1-Sosyal etkileşimde bozukluk: Otizm tanısı almış çocuklarda karşılıklı etkileşim ve ilişki kurmada beceri kusuru, göz göze etkileşim kuramama, sıcak ve neşeli ifade yoksunluğu, ismine tepki vermeme görülmektedir. Genellikle akran ilişkisi kurma ve sürdürmede de zorlanmaktadırlar.

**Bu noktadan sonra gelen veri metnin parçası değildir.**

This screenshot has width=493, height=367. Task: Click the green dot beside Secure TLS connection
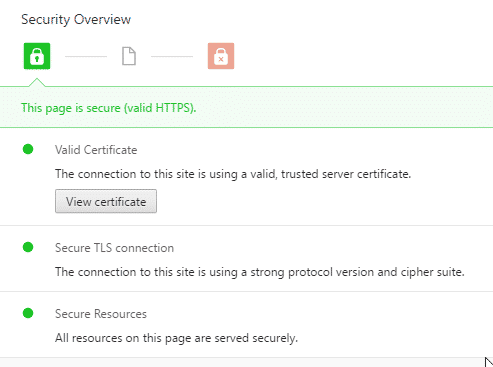coord(28,247)

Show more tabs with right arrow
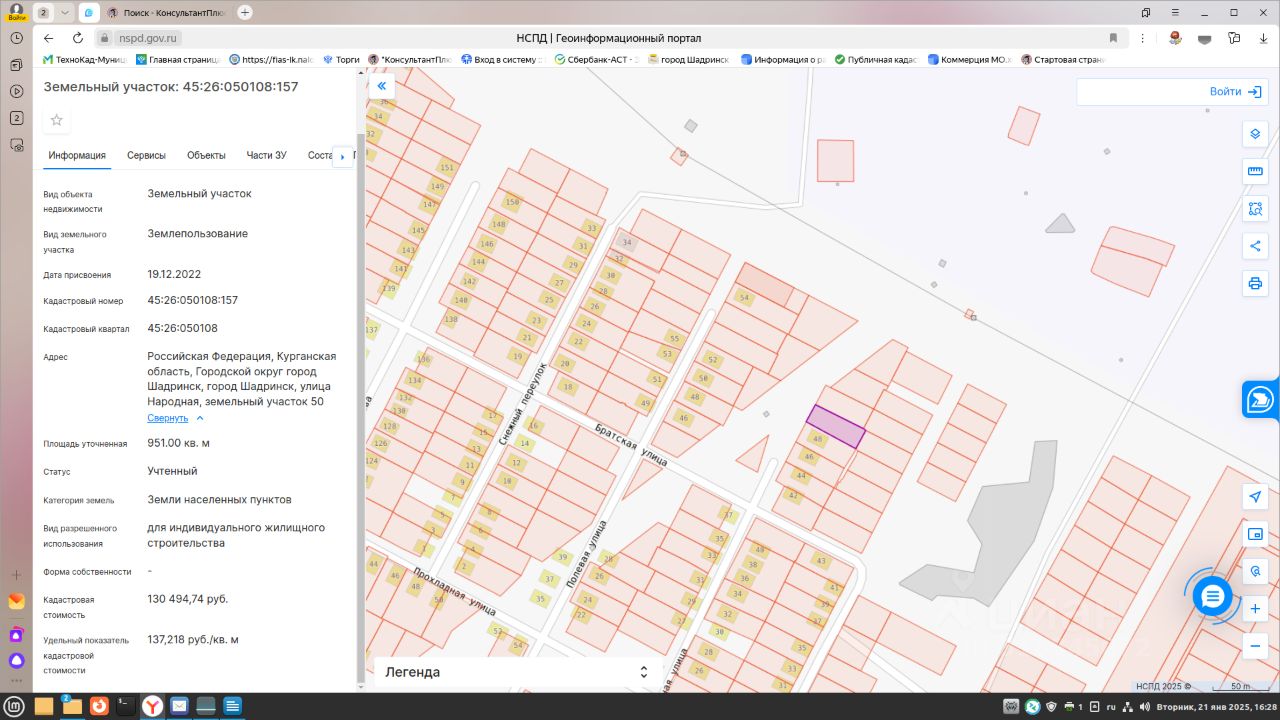pos(343,156)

2-Sözel ve sözel olmayan iletişimde bozukluk: Bireylerle sözel ilişkiyi başlatma ve sürdürmede zorluk, sözel olmayan iletişimde yüz ifadesini, beden dilini ve duygusal jest ve mimiklerini kullanmada yetersizlik gözlenmektedir. Daha çok stereotipik ve yineleyici dil kullanımının egemen olduğu ekolalik konuşma egemendir. Zamirleri ters kullanırlar ve kendilerinden üçüncü şahıs olarak bahsederler.
 
3-Yinelemeli davranışlar ve sınırlı ilgiler: Otizm tanısı almış çocuklarda nesnelere dokunma, koklama gibi yinelemeli hareketler, kendi etrafında dönme ve dönen eşyalara aşırı ilgi görülmektedir. Ayrıca nesnelerin belirli parçaları ile sürekli bir şekilde oynama, el, kol ya da parmaklarla yapılan yineleyici hareketler vardır. Alışmış oldukları çevrenin ve eşyaların değişmesine de aşırı ve uygunsuz tepki gösterebilirler.


     
                                                                                                [Resim: cixgn3b.jpg]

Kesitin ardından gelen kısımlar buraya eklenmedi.